_About this exercise_:
For this exercise, output the entries below exactly from the line that holds "Standard (72, 760)" to the line that holds "Responsive Menu (68, 124)", both ends included. No pictures belong in the copy.
[Source material]
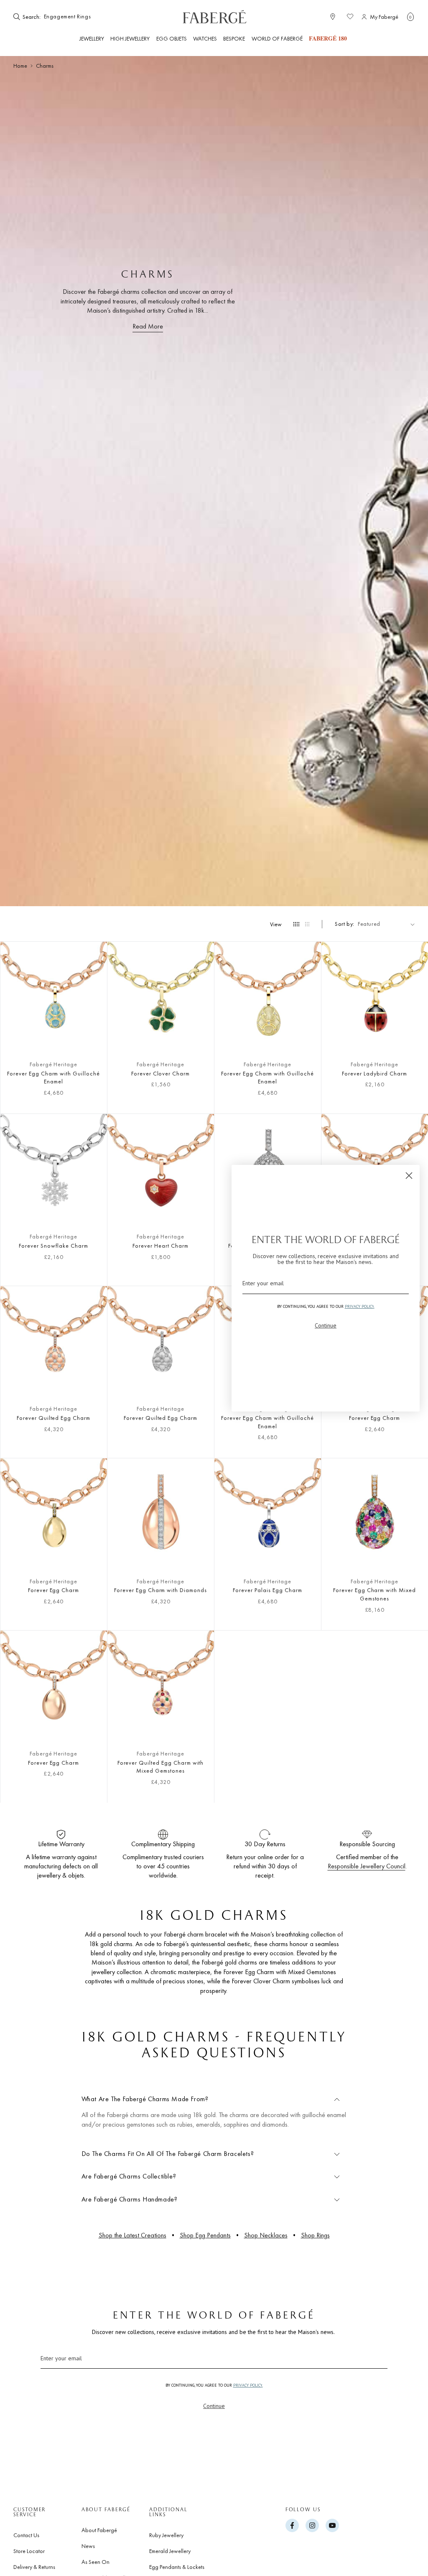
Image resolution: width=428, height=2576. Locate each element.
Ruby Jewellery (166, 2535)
[/Source material]
[Source material]
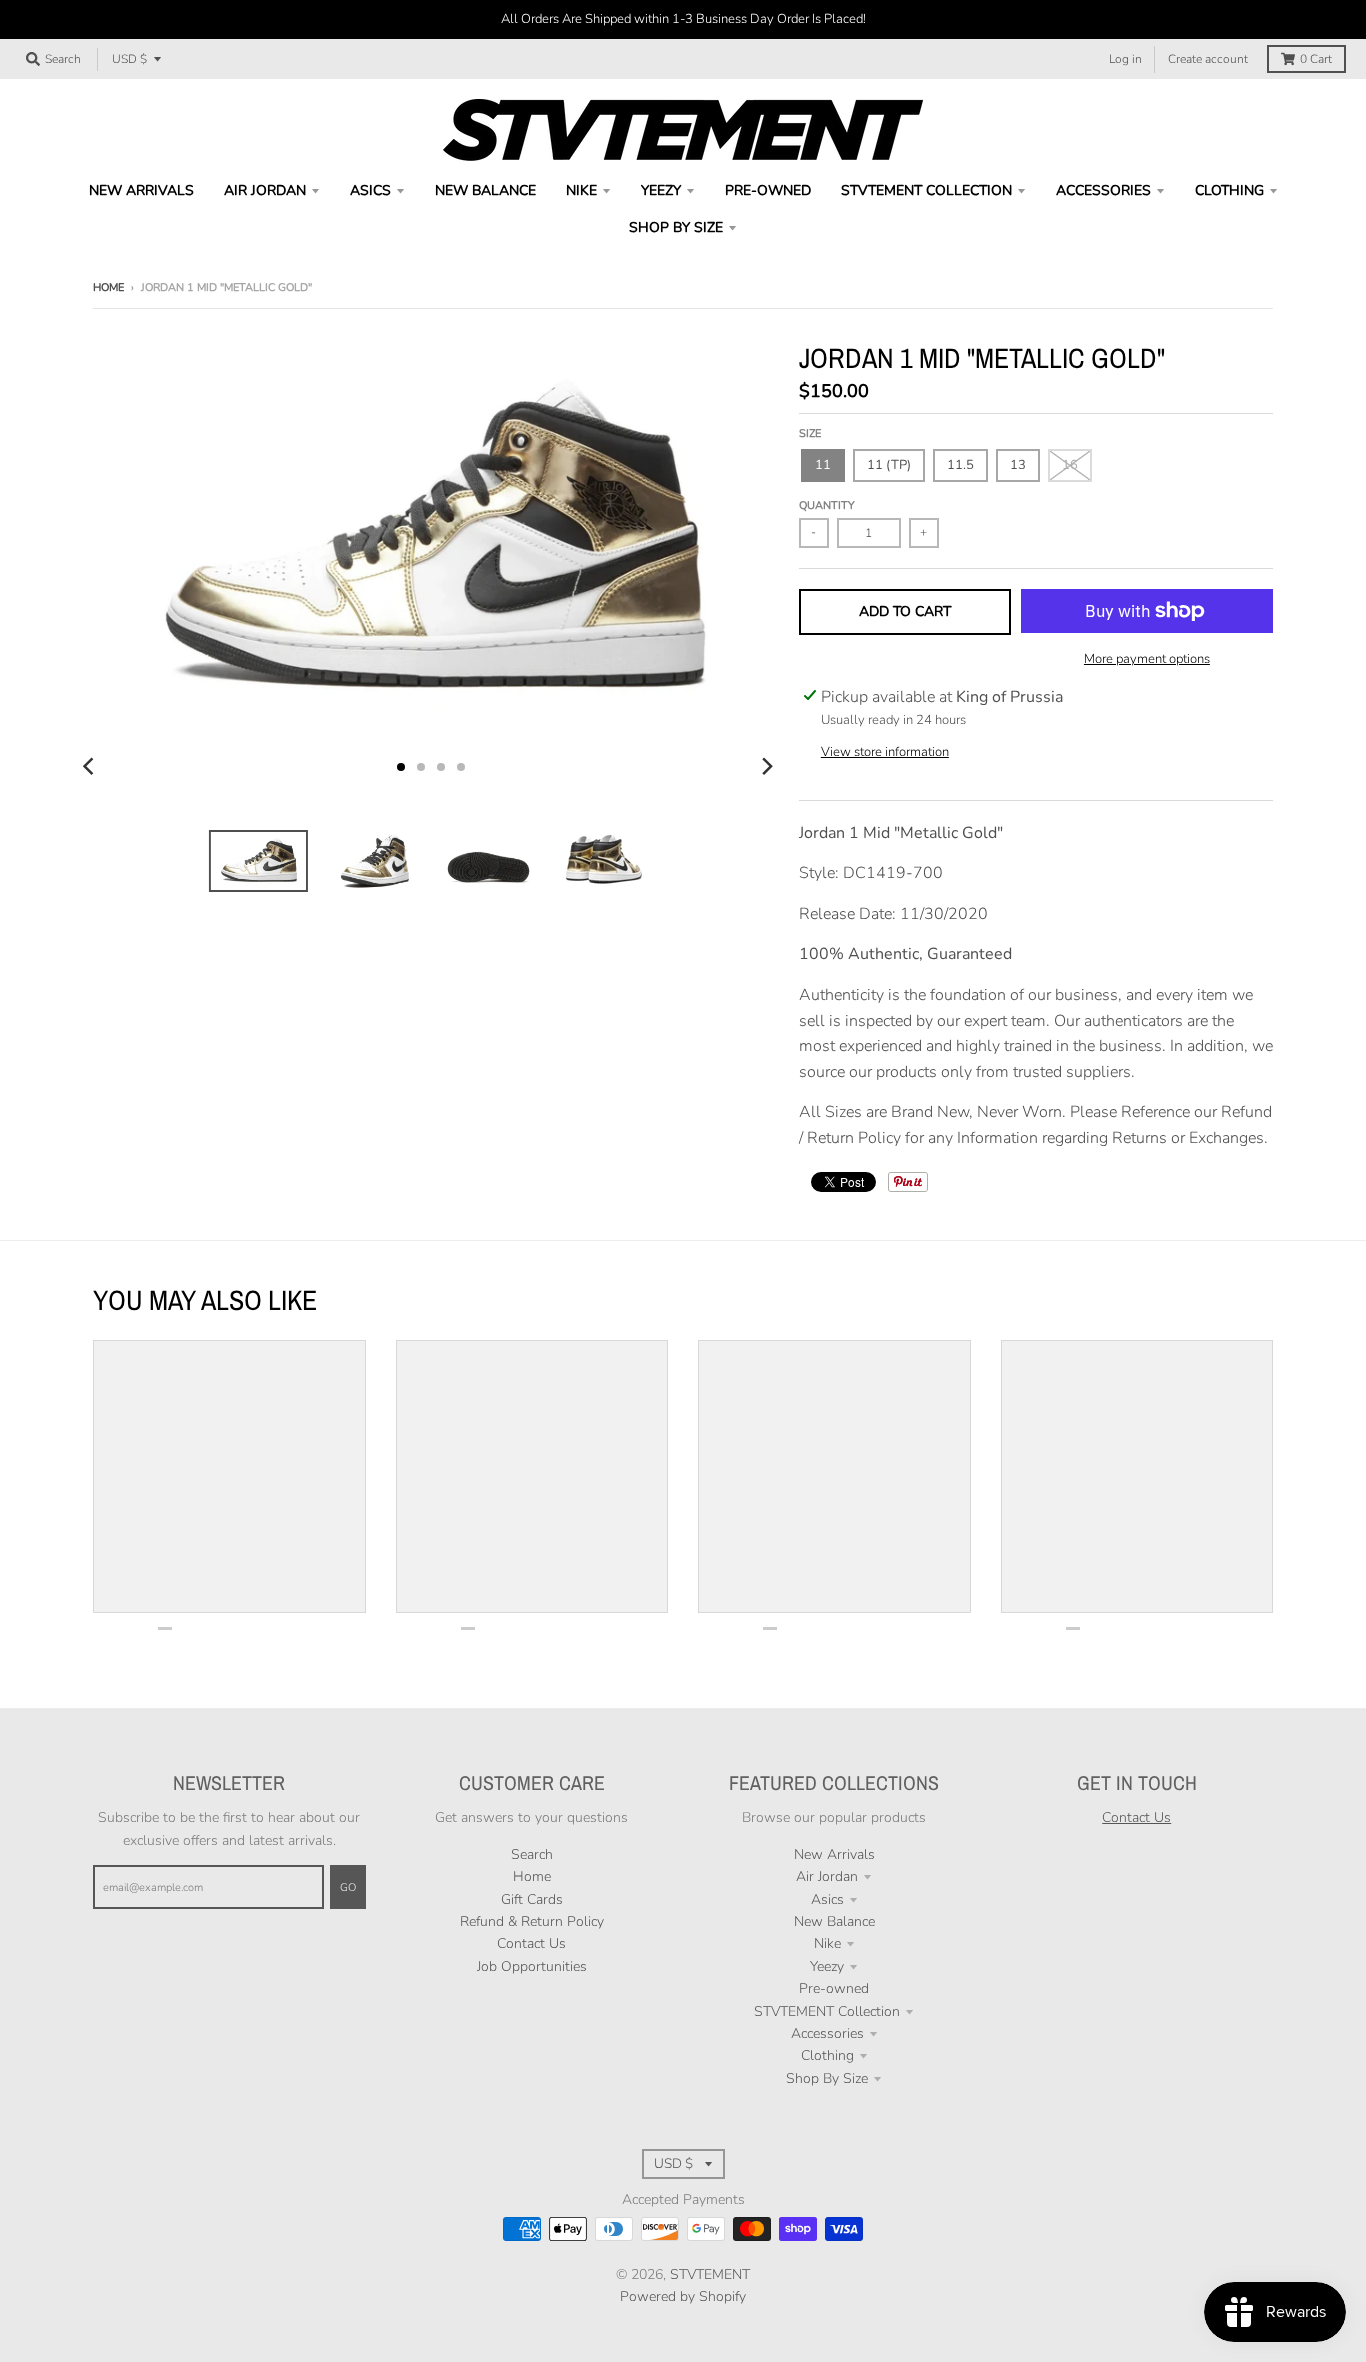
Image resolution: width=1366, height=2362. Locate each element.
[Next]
[/Source material]
[Source material]
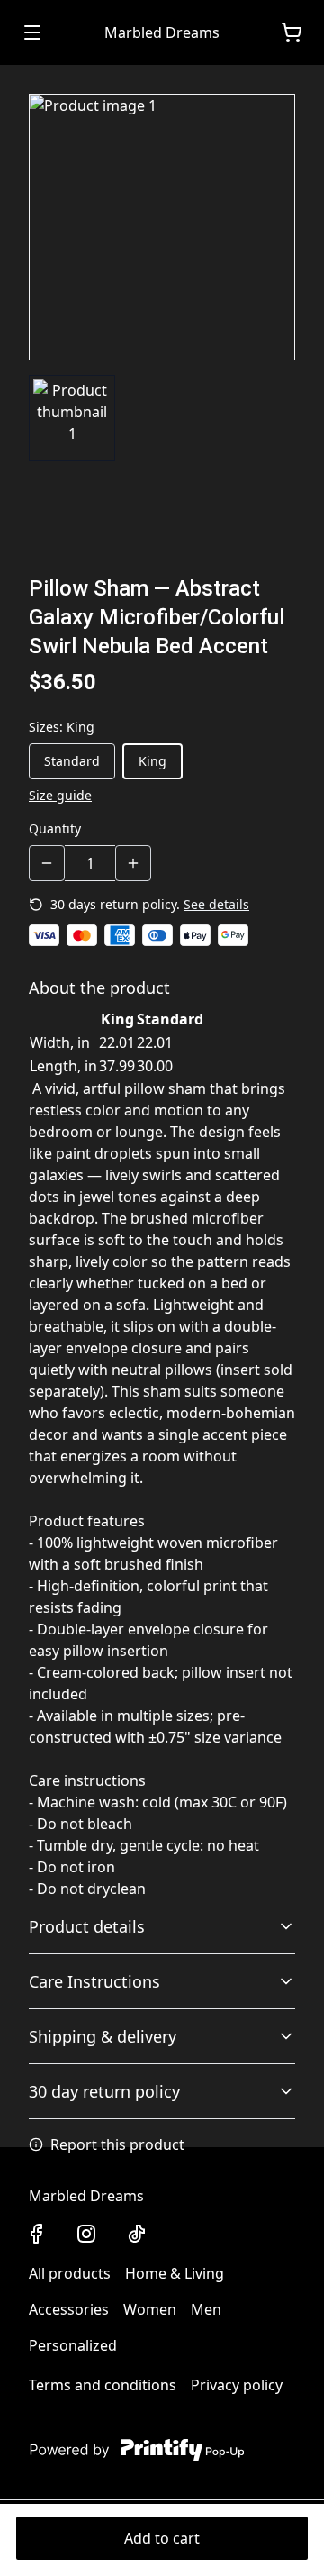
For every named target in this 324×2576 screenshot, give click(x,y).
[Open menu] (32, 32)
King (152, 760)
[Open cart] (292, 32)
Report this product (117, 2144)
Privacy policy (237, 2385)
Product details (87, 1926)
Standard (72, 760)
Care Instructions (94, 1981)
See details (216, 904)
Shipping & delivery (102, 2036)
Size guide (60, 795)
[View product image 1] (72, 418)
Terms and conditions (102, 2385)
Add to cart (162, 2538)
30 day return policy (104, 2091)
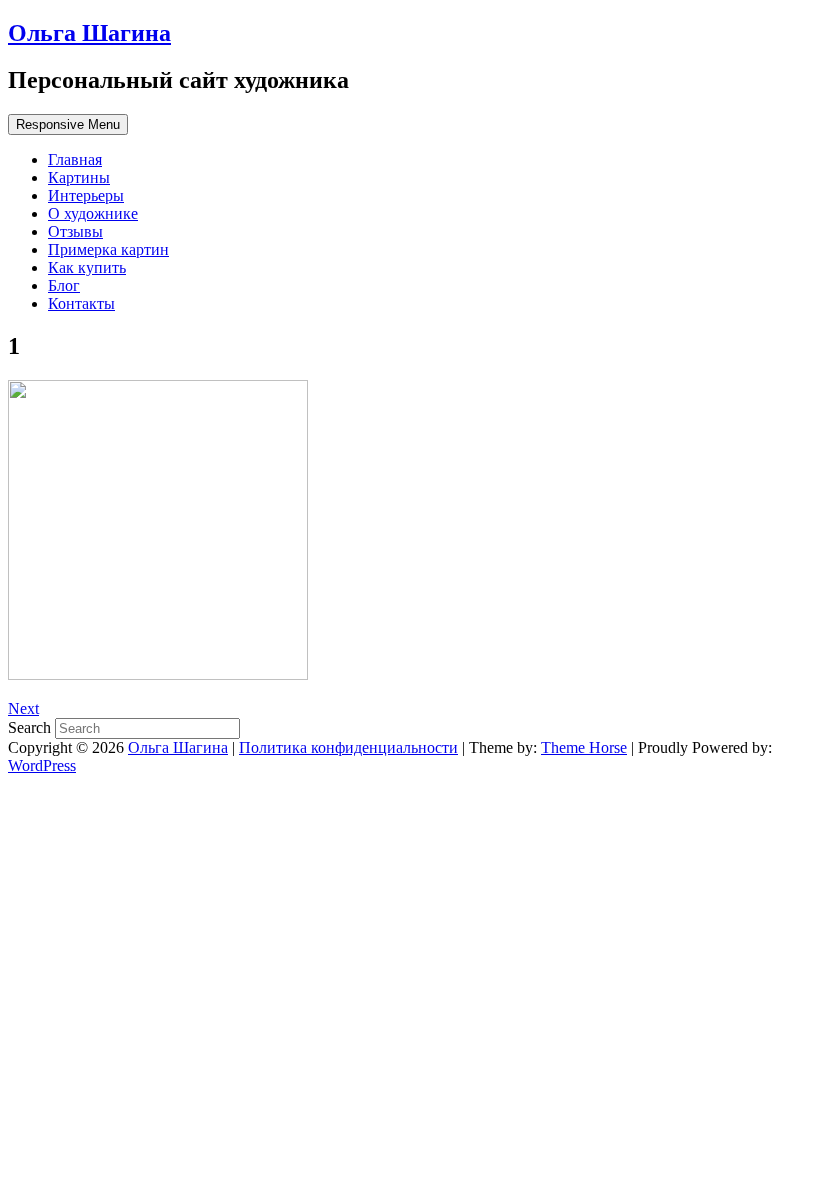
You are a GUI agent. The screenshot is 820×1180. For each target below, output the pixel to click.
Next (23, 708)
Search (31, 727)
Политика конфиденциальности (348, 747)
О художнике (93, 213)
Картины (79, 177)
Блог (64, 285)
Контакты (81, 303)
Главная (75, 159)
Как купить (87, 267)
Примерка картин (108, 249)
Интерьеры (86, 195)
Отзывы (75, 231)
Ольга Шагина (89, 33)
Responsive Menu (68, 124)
[/Source material]
_Solution to this task_:
Standard (72, 760)
Care Instructions (94, 1981)
See details (216, 904)
Shipping & delivery (102, 2036)
Size guide (60, 795)
[View product image 1] (72, 418)
Terms and conditions (102, 2385)
Add to cart (162, 2538)
30 day return policy (104, 2091)
You are a GUI agent. The screenshot is 820×1180. For each target below, output the pixel to click.
Next (23, 708)
Search (31, 727)
Политика конфиденциальности (348, 747)
О художнике (93, 213)
Картины (79, 177)
Блог (64, 285)
Контакты (81, 303)
Главная (75, 159)
Как купить (87, 267)
Примерка картин (108, 249)
Интерьеры (86, 195)
Отзывы (75, 231)
Ольга Шагина (89, 33)
Responsive Menu (68, 124)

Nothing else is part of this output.